Mme Mohammadi a rapporté qu’après sa perte de connaissance au centre de détention de Mechhed, un spécialiste avait recommandé une angiographie urgente ; au lieu de cela, elle a été transférée à la prison de Zandjan. Elle a souligné que peu après le début de la guerre, les rapports de frappes à proximité et les explosions massives entendues depuis la prison ont ajouté à son stress intense. Plus récemment, le 31 mars, des frappes massives des États-Unis et d'Israël ont touché le sud de Zandjan, à seulement quelques kilomètres de la prison. Aujourd'hui, la lauréate iranienne du prix Nobel est détenue aux côtés de prisonniers condamnés pour des crimes violents, notamment des meurtres et des infractions liées à la drogue. Des rapports indiquent également que certains de ces prisonniers l'ont constamment soumise à du harcèlement, des insultes et des menaces.
Le procureur de Zandjan a restreint ses communications à des appels de moins de trois minutes avec ses seuls frères et sœurs, tout en interdisant tout contact avec ses avocats. Il a également imposé que toutes les visites se déroulent en présence des autorités, des mesures qui constituent une violation flagrante du droit international des droits de l'homme.
Le 10 février 2026, Mme Mohammadi a été secrètement transférée à Zandjan pour la troisième fois. Auparavant, le 7 février 2026, son avocat avait annoncé qu'elle avait été condamnée par la branche 1 du tribunal révolutionnaire de Mechhed à six ans de prison pour « réunion et collusion contre la sécurité nationale » et à 18 mois pour « propagande contre l'État ». Le juge a également prononcé des peines complémentaires, notamment deux ans d'exil interne dans la ville de Khosf et une interdiction de voyager de deux ans. Narges Mohammadi purge actuellement plusieurs peines et fait face à un total d'environ 18 ans d'emprisonnement.
Alors qu'un certain nombre de femmes défenseures des droits humains ont été temporairement libérées à l'approche du Nouvel An iranien, la Coalition « Free Narges » exige une action plus large et appelle toutes les parties au conflit à respecter le droit international et à protéger les personnes privées de liberté. Les sites où sont injustement détenus des défenseurs des droits humains ne doivent pas être pris pour cibles. Les autorités iraniennes doivent libérer immédiatement Narges Mohammadi et tous les prisonniers d'opinion, en garantissant leur accès aux soins, à leur famille, à un conseil juridique et à un suivi indépendant.

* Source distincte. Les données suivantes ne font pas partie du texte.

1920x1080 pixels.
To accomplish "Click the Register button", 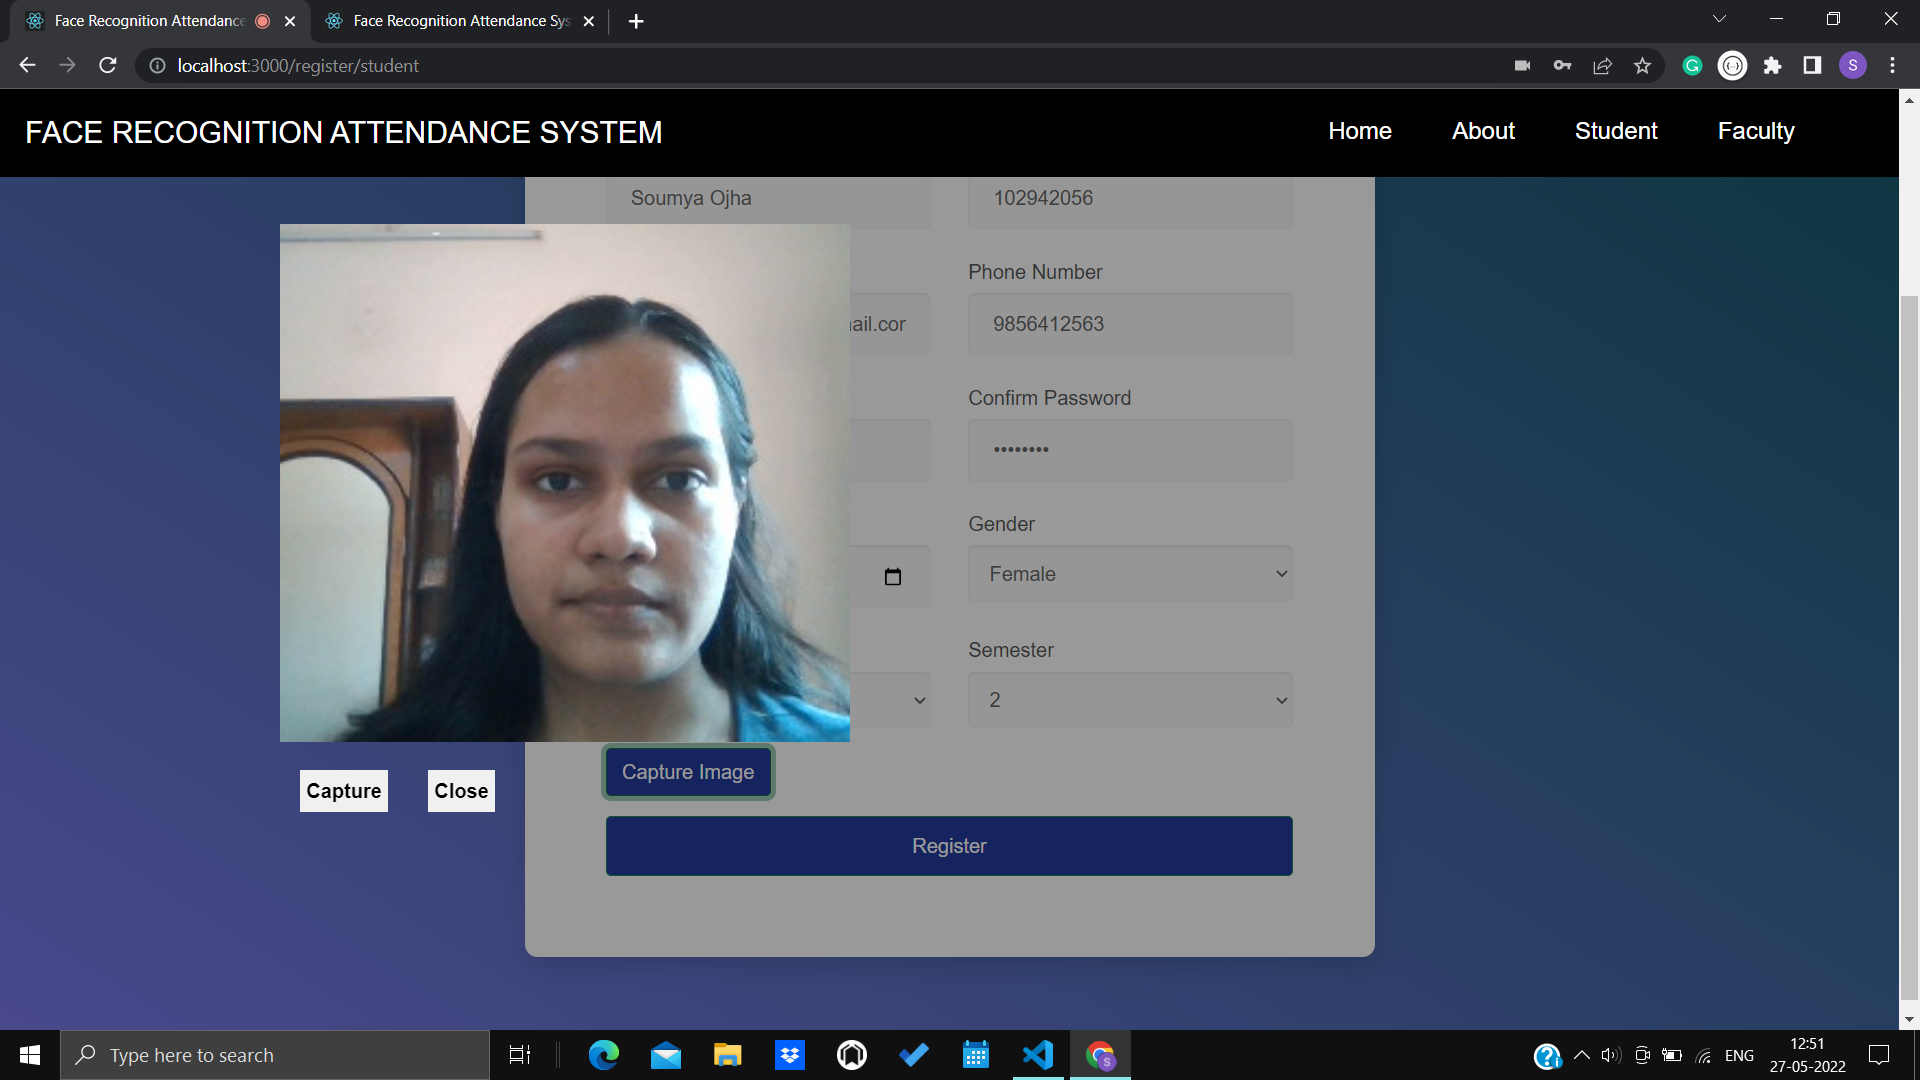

Narges Mohammadi est une défenseure des droits humains, auteure et journaliste iranienne qui a passé plus de 10 ans de sa vie en prison. Elle a reçu de nombreux prix internationaux pour son combat acharné, notamment le prix Nobel de la paix 2023, le prix mondial de la liberté de la presse UNESCO/Guillermo Cano 2023, le prix PEN/Barbey Freedom to Write 2023 et le prix Reporters sans frontières pour le courage en 2022.
Cette déclaration est publiée par le comité de pilotage de la Coalition « Free Narges » et peut ne pas refléter les opinions de tous ses membres. Le comité est dirigé par la Fondation Narges, PEN America, Reporters sans frontières (RSF) et Front Line Defenders.